→ **Source data**:
=== Section Start ===

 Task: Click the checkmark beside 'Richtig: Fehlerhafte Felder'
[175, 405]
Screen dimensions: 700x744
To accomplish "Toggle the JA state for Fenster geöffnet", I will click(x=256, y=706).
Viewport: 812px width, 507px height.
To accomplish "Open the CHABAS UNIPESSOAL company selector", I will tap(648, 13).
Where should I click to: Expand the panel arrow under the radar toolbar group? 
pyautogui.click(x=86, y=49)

=== Section End ===
=== Section Start ===

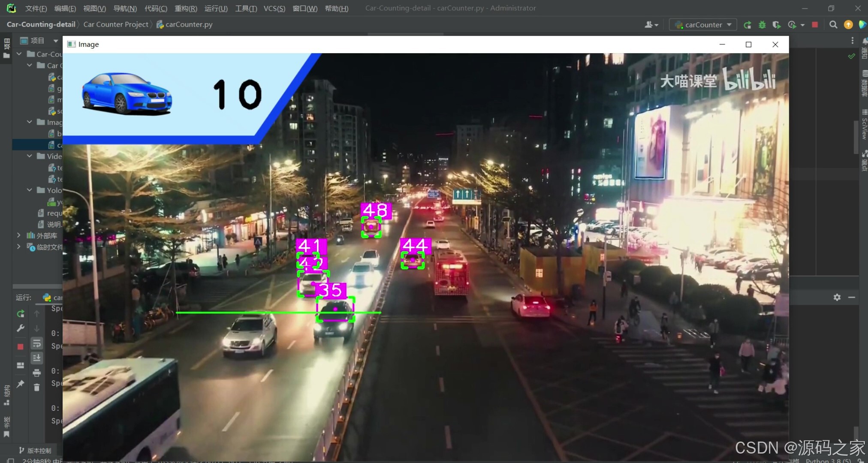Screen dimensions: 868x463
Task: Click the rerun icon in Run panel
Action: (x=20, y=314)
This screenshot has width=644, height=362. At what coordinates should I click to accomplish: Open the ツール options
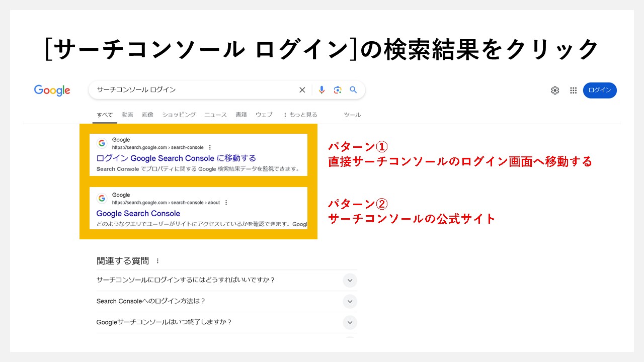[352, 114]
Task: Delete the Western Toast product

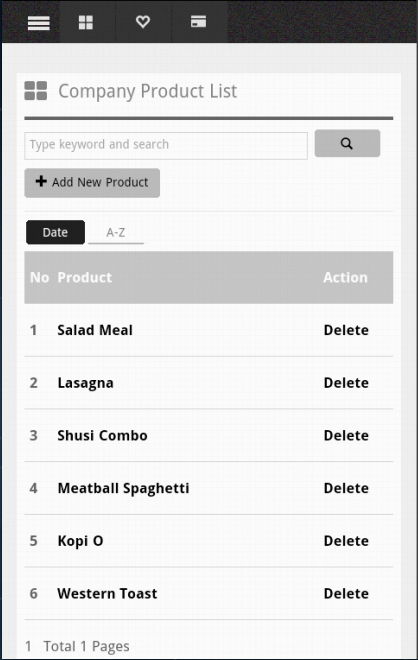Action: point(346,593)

=== Section End ===
=== Section Start ===

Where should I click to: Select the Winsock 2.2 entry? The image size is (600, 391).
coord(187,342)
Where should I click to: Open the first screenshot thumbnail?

=== Section End ===

→ **Work request**: Could you report all lines of the listing that hold "will"?

→ **Written answer**:
To accomplish "Toggle the JA state for Fenster geöffnet", I will click(x=256, y=706).
To accomplish "Open the CHABAS UNIPESSOAL company selector", I will tap(648, 13).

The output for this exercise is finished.